Foto: Luciana Castro

 

“Se eu não fosse jornalista, eu seria infeliz”, reforçou uma saudosa Adísia durante sua fala, ao declarar amor pela profissão e pelo curso que fundou, incentivando, ainda, os alunos presentes a exercerem plenamente a profissão de forma ética. “Façam jornalismo amando jornalismo”, afirmou.

 

 

Para concluir a solenidade, Rafael Rodrigues versou sobre pessoas, alunos, professores e servidores, salientando o material humano que compõe a graduação e que contribui para a sua solidificação e excelência. “Dentro dos 50 desse aniversário cabem 500, cabem mil, cabem milhões. Cabe muita história, cabe muita memória, cabe cada um de vocês, cabe todo mundo. Que o curso de Jornalismo seja esse lugar que não tem uma fronteira definida, em que as pessoas vão entrando e vão cabendo cada vez mais. Que seja esse ponto de encontro cuja magnitude extrapola os dois andares que nós ocupamos hoje. Sejamos mais que cifras, estatísticas. Sejamos gente. Basta isso pra estar aqui no curso de Jornalismo”, declarou.

 

Foto: Stephanie Sousa

 

 

Conferência

 

Logo após o fim das solenidades, teve início a conferência “Ética, Tecnologia e Novos Modos de Fazer Jornalismo”, ministrada por Rogério Christofoletti, professor e pesquisador do Departamento de Jornalismo da Universidade Federal de Santa Catarina (UFSC).

 

Tendo a ética como ponto central, Rogério promoveu uma avaliação sobre o caráter das mudanças que vêm ocorrendo no jornalismo. Segundo Christofoletti (em fala que mantém estreita consonância com a dos profissionais da mesa anterior), as transformações não são meramente tecnológicas, pois a tecnologia e sua evolução sempre acompanharam o jornalismo, mas possuem um responsável maior: a mudança da cultura. “A barreira da tecnologia é muito mais porosa, hoje pessoas que não são jornalistas produzem, de uma certa maneira, materiais de caráter jornalístico”, afirma.

 

Rogério afirma que “hoje existe uma potencialidade muito maior de se fazer jornalismo.
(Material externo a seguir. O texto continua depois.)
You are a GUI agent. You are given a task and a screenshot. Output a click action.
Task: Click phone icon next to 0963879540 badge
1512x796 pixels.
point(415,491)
O cenário de 20, 30, anos atrás era de escassez de informação, diferente de hoje, em que há abundância, o que requer maior habilidade de apuração”.

 

Para o professor, a necessidade da rapidez constante e a fartura de informações acaba por afetar a qualidade do trabalho. “Por conta da febre da velocidade, os padrões e parâmetros têm sido afrouxados”, certifica Rogério. “Torna-se necessário que nós, jornalistas, cultivemos os nossos parâmetros de ética”.

 

O professor consolidou sua fala afirmando que é preciso que o jornalista ouça mais, aproximando-se de seu público. “São tempos em que os jornalistas precisam renovar seus pactos com o público e a fonte” reiterou.

 

Foto: Filipe Pereira

 

Último dia

 

Nesta sexta-feira, as comemorações se encerram com um sarau, na Torrinha do Centro de Humanidades 2. O convite à festividade informal, com música e conversas, é aberto a alunos, ex-alunos e professores.